**What needs to be done:** In the listing that follows, how many lines contain "menu"? Give the number only.

**Records for this exercise:**
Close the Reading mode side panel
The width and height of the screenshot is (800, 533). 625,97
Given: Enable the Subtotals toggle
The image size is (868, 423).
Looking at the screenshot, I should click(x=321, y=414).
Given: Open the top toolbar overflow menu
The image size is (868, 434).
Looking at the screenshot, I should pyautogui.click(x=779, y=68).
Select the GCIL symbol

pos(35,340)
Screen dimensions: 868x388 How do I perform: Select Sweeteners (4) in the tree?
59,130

==

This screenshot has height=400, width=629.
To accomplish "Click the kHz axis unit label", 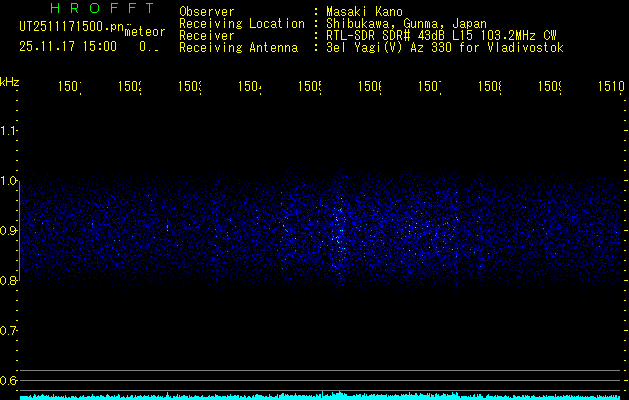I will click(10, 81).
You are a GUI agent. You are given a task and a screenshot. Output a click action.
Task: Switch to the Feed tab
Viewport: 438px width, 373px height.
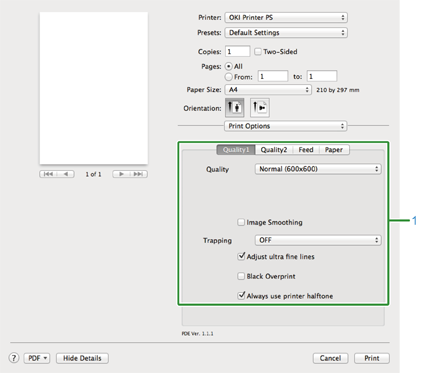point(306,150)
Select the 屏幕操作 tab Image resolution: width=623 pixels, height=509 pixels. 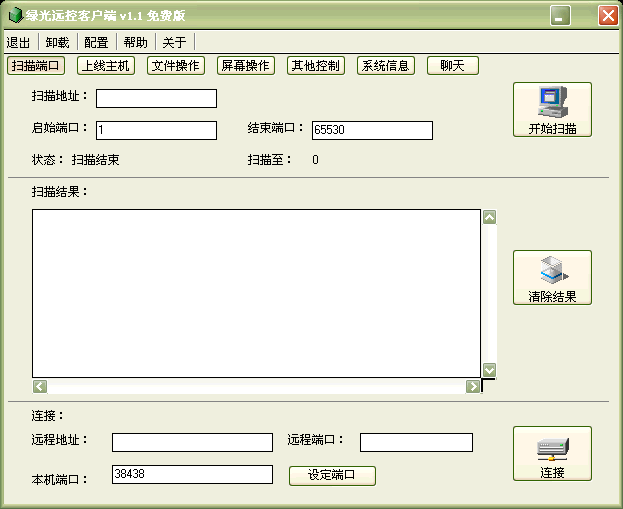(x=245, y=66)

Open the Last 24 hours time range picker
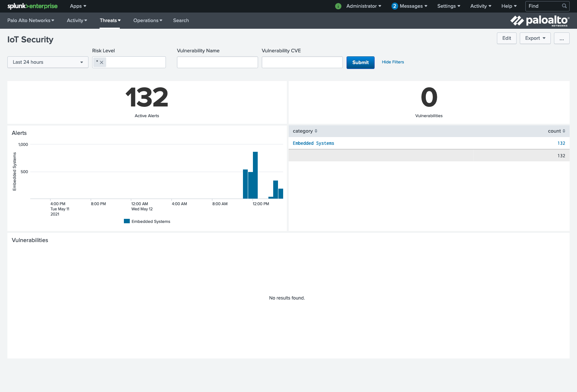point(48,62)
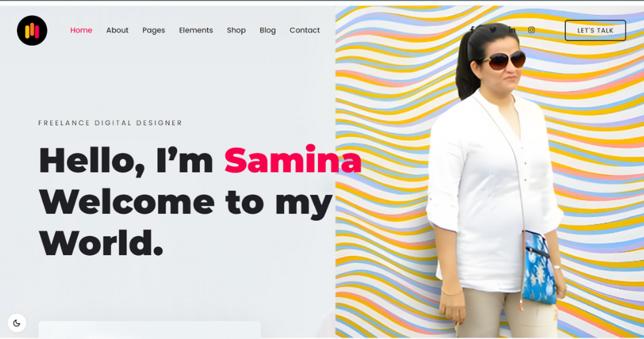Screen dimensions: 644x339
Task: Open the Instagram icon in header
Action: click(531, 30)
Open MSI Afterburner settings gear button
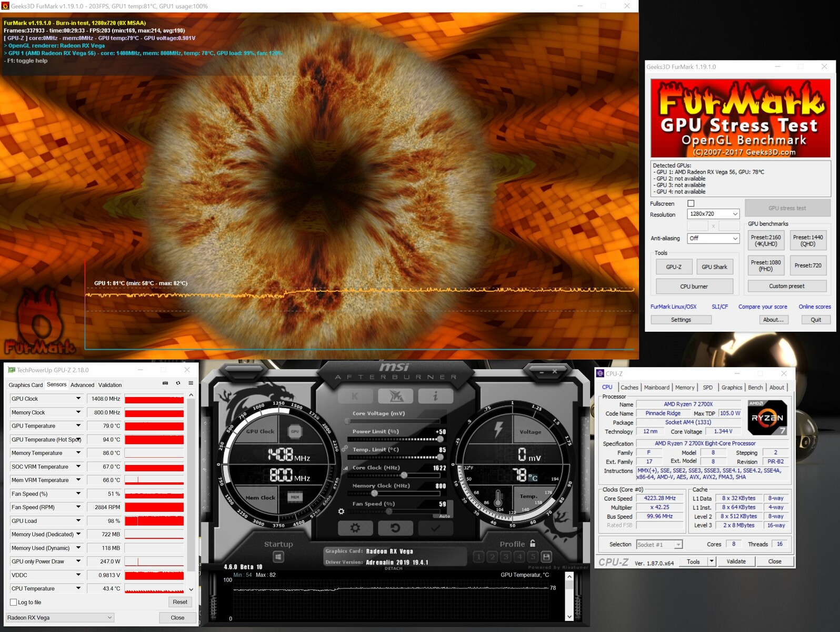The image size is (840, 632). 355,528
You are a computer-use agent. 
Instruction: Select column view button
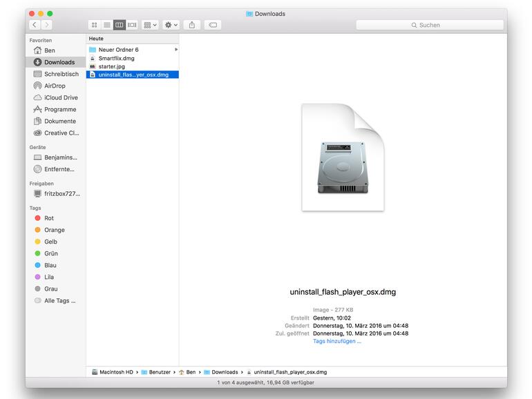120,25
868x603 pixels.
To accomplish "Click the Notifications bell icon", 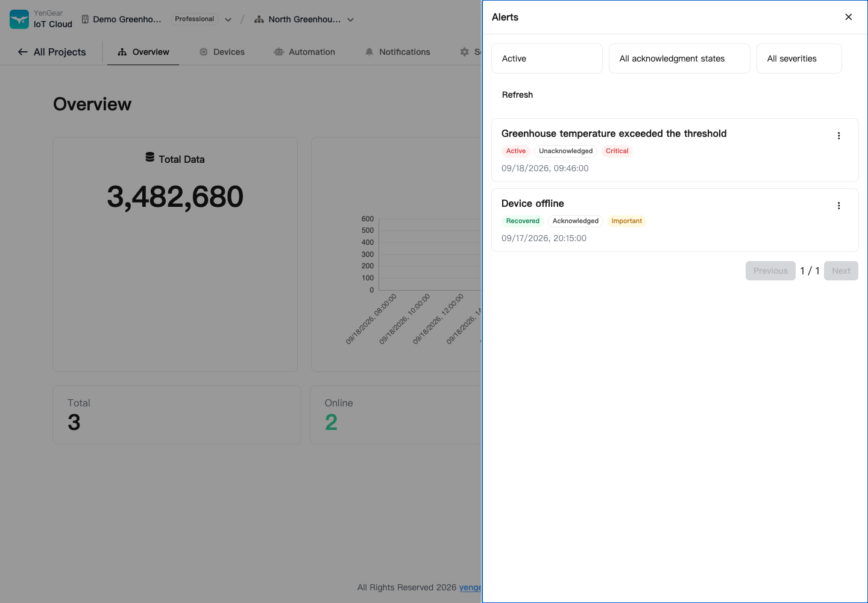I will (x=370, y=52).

--

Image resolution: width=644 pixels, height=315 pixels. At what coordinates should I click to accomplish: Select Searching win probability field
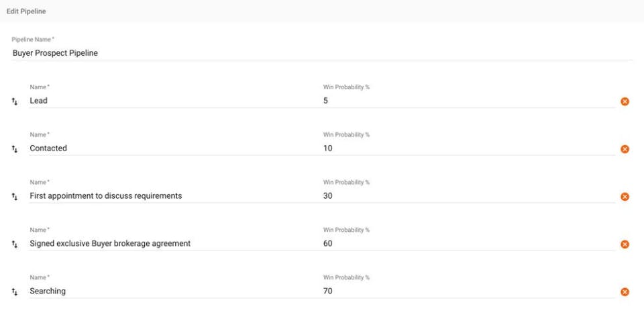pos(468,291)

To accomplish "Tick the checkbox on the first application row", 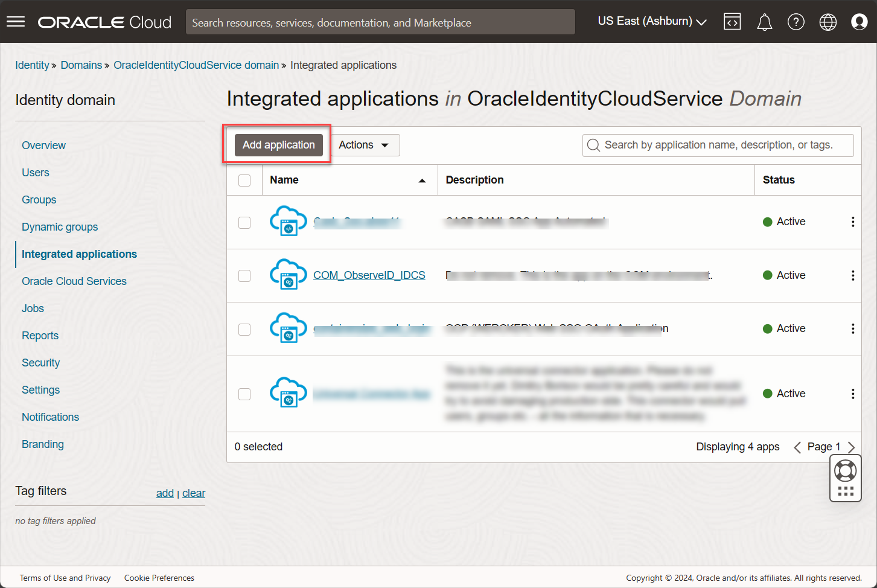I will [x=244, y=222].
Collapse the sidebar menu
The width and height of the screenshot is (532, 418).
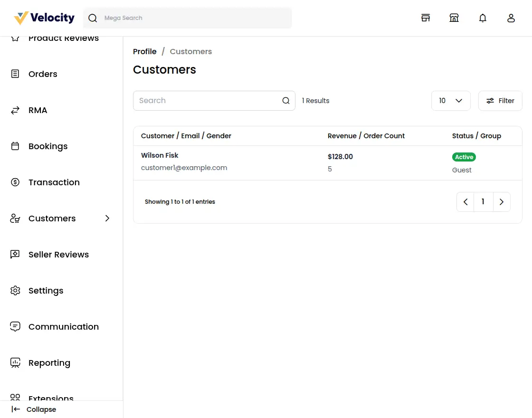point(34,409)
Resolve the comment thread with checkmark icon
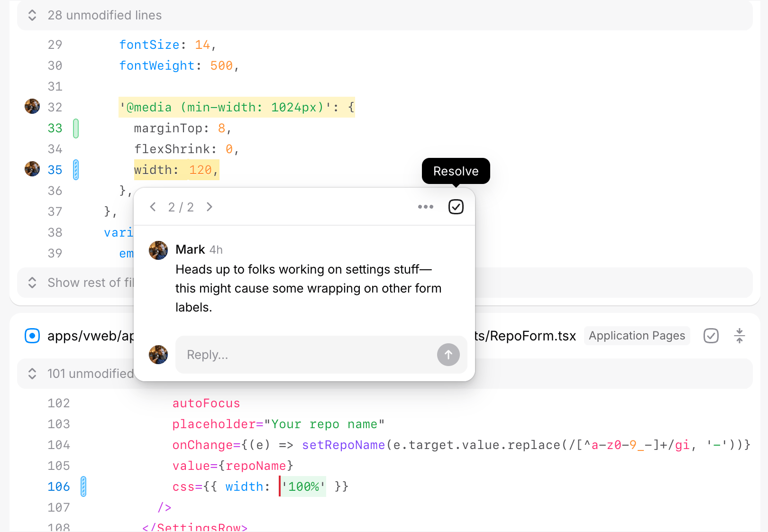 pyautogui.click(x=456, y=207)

**Solution for this exercise:** 2